I have toured Plantation homes before and been reading some well researched and footnoted books by Ned Sublette that tell much about the life, politics and music of the American South. In fact when I mentioned these books to a Whitney Plantation Staff member he exclaimed "He was here two weeks ago!" I love visiting these places. Here are some photos of the Evergreen.
There is an Oak Ally Plantation with more impressive trees and several of the plantations have these tree lined roads but I chose this one because of the Spanish Moss.
A slave cabin at Evergreen. There are few slave cabins left. One here, a few there they are probably not in original locations. Written accounts by none other than Mark Twain of this stretch of river mention thousands of buildings with a cruise down the river very similar to a drive through the busy street of a city.
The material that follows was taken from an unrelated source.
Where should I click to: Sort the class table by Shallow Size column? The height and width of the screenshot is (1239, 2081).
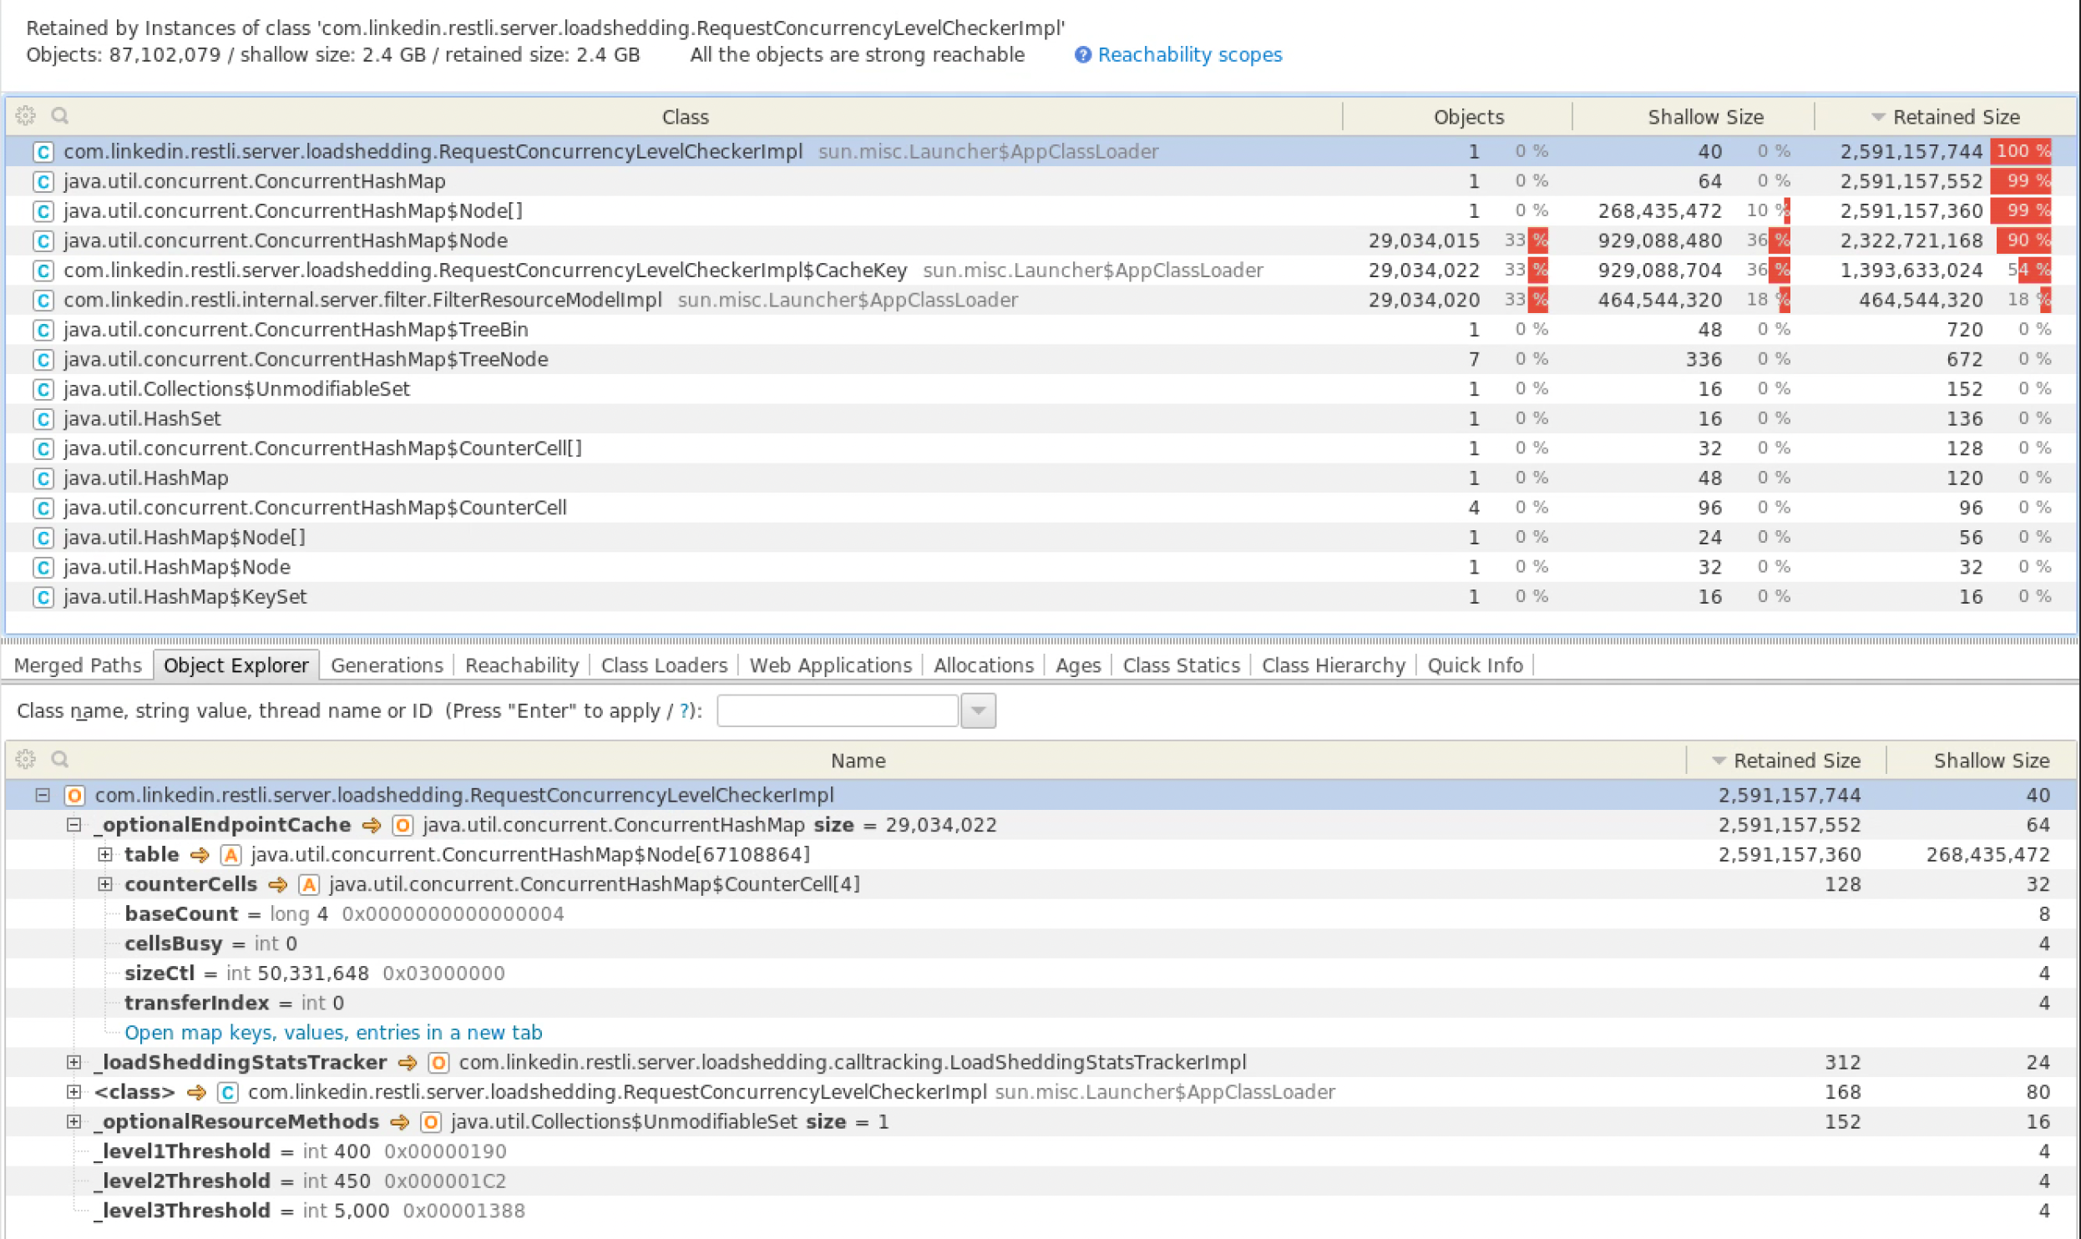[x=1704, y=117]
Evergreen Plantation. It was closed. Roof looks to need some repair. Many homes remained intact until the 1920s when disease hit the sugar cane. Restoration began in the 1940s.
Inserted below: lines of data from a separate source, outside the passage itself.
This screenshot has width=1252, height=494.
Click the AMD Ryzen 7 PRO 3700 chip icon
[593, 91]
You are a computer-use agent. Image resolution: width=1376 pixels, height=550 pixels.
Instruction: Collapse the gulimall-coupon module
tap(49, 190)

If you don't know about sugar cane harvest it's the kind of crop that works a man to death. The USA banned importation of people with the Constitution in 1809. While that sounds pretty good it basically set up a slave breeding industry in places where tobacco crops had depleted the soil. Many slaves were shipped and marched down south to the sugar cane and cotton fields as needed. In Cuba where there was a sugar industry but importation of persons went on till the 1870s slaves were worked to death and new ones brought in. One bright spot here is that the slave culture of Cuba was constantly re Africianized with music, customs of the various countries of origin and religions. In America this did not happen and much has been lost.
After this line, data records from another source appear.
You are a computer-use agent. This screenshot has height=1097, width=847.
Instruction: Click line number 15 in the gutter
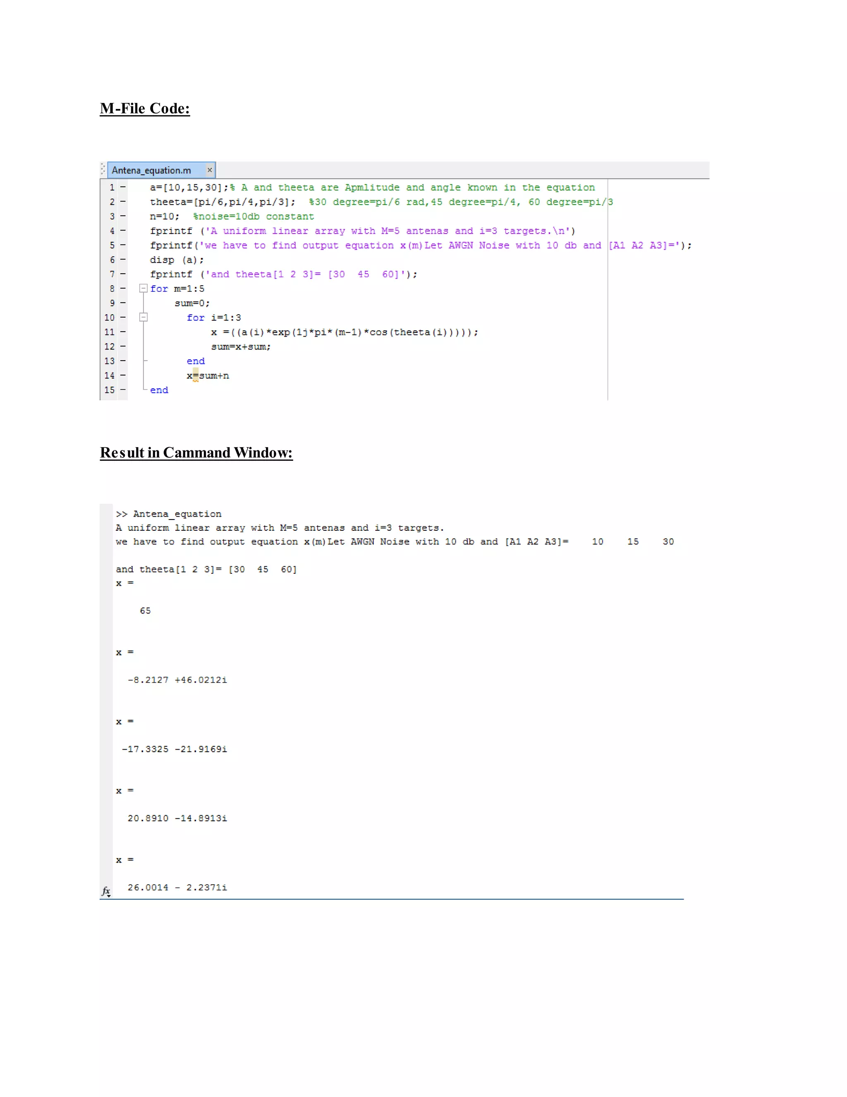[109, 390]
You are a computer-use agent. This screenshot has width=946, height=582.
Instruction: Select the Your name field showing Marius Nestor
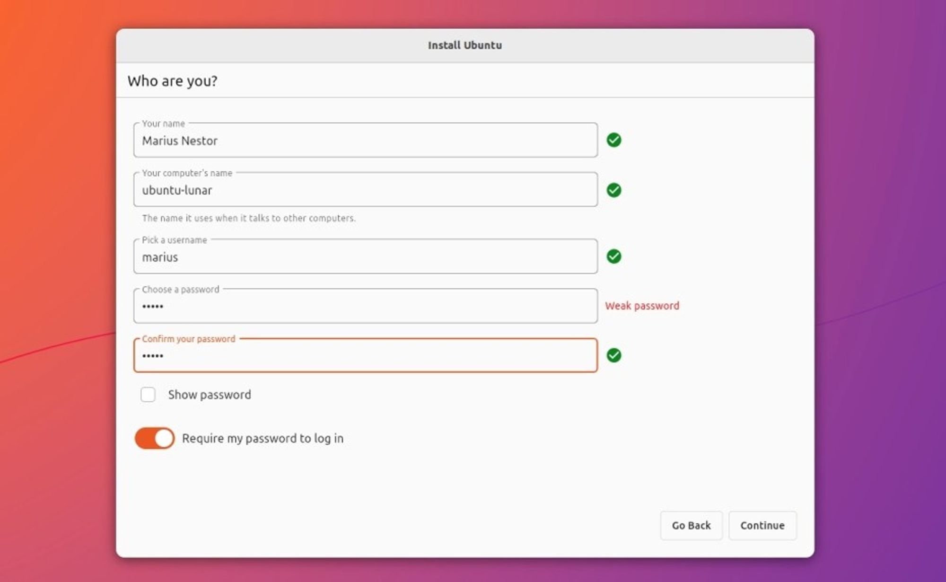coord(364,141)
The tour guide for the Whitney Plantation touched on many things I already knew about these times so it was great to be refreshed on this history in the place that it happened.
Southern rot, mildew and decay. It's where I do my best work.
An overseer's house. Made from cypress it is in original condition and location and is unrestored.
Slave house with iron pots for sugar cane in the foreground. These cabins were moved here from other places. The original ones that still stood on this site were knocked down in the 1970s to make room to move move in equipment for the cane fields.
In the distance 300 year old cane fields still make people rich.
Figures in Antioch Baptist Church on the plantation grounds.
There was a wall with slave names gathered from church birth records. Only one with a last name was the same last name as the plantation owner of that time.
As I say I have researched in this area some. I'll make my own wall here on this blog by listing the humans that two my ancestors owned:
Abram, Milford, Sara, "the mulatto girl Lucy", Hercules, Moll, James, Abraham, Cato, Daniel, and Annaca.
There are others. These are just the names I have. I am lucky enough to have the last names that help me look up the wills that divided these humans as property while also allowing the future inheritance of what was known as their "increase." The ancestors of these folks probably don't know as much as I do from where they came.
With living, a lot can be learned. I hope it's that way for you also.